[Source extract]
::::::::
[Libguestfs] [libnbd PATCH 1/3] commands: Preserve FIFO ordering

Richard W.M. Jones rjones at redhat.com
Tue May 21 16:59:51 UTC 2019


On Tue, May 21, 2019 at 05:57:14PM +0100, Richard W.M. Jones wrote:
> On Tue, May 21, 2019 at 10:25:49AM -0500, Eric Blake wrote:
> > On 5/21/19 10:09 AM, Eric Blake wrote:
> > > A generic client exploiting multiple in-flight commands should be
> > > prepared for out-of-order responses (and should probably ensure that
> > > there are no overlaps between parallel in-flight commands to avoid
> > > unspecified disk contents if the server acts on commands in an
> > > arbitrary order or even exposing non-atomic splicing effects).  But a
> > > specific client aware of a specific server's behavior of being fully
> > > serialized may depend on commands being processed in strict FIFO
> > > order, and we should not get in the way of that.  When adding commands
> > > to be issued, and when moving a server's reply into commands to inform
> > > the client about, we need to insert at the end rather than the head of
> > > the appropriate list.  Only the cmds_in_flight list does not have to
> > > care about maintaining FIFO ordering.
> > > ---
> > >  generator/states-reply.c | 13 ++++++++++---
> > >  lib/rw.c                 | 13 ++++++++++---
> > >  2 files changed, 20 insertions(+), 6 deletions(-)
::::::::
[Given entries]
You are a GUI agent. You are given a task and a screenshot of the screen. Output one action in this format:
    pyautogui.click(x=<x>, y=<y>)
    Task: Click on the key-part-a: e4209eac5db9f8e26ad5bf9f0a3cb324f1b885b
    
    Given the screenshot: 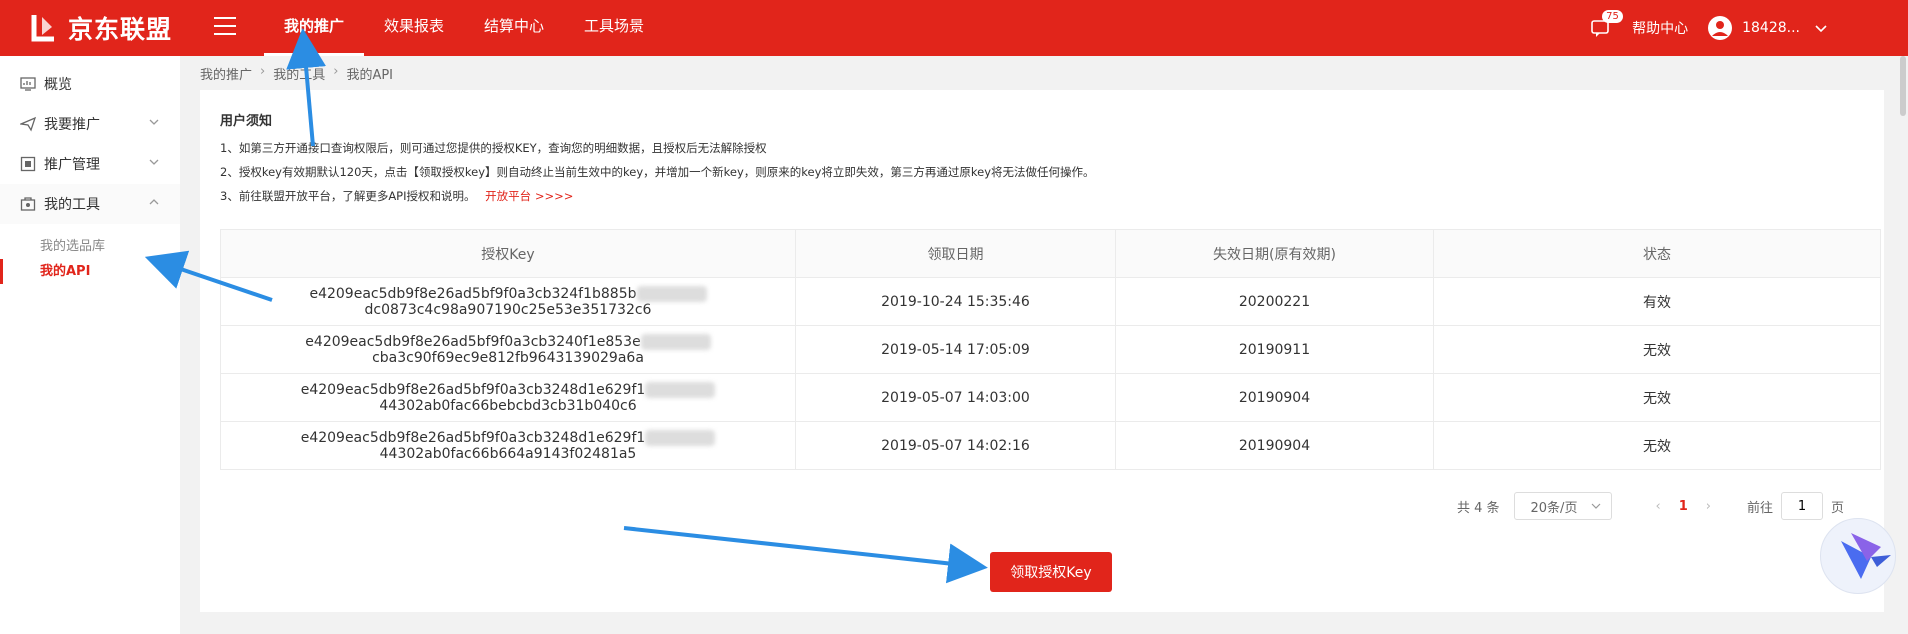 What is the action you would take?
    pyautogui.click(x=473, y=294)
::::::::
Pick up the libnbd mailing-list message on preserving FIFO command ordering right after its last line and keep writing it.

[Answer section]
> > 
> > If O(n) traversal through the list is painful, we could instead tweak
> > our storage to also store an end pointer (more bookkeeping to keep head
> > and tail pointers up-to-date, but then we always have O(1) insertion at
> > tail and removal at head).  But typically a client won't have huge
> > amounts of in-flight messages (qemu-nbd defaults to 16 coroutines, and
> > nbdkit defaults to 16 threads, at which point any further attempts to
> > send more requests batch up until existing in-flight commands are
> > drained), so I'm not sure if the algorithmic complexity reaches the
> > point where it will matter.
> 
> Actually commands _are_ issued in order.  The reason is not obvious
> though!  It's because cmds_to_issue shouldn't be a list at all.  The
> handle lock is held while we move straight into ISSUE_COMMAND.START
> which moves the command to the in-flight list without blocking.
> 
> Note also: The READY state has a permitted external transition
> CmdIssue -> ISSUE_COMMAND.START.  Furthermore no other state has a
> CmdIssue external transition, and the generated code in the state
> machine will ensure that we can never CmdIssue in any other state.
> 
> If my reasoning there is correct, we could simplify this patch by
> changing cmds_to_issue to be a single command pointer.

I've now looked at the second patch.  The reasoning above is still
correct, but I see that the second patch would require cmds_to_issue
to stay as a list because you want it to contain multiple "pre-flight"
commands, so let's not change this.

Rich.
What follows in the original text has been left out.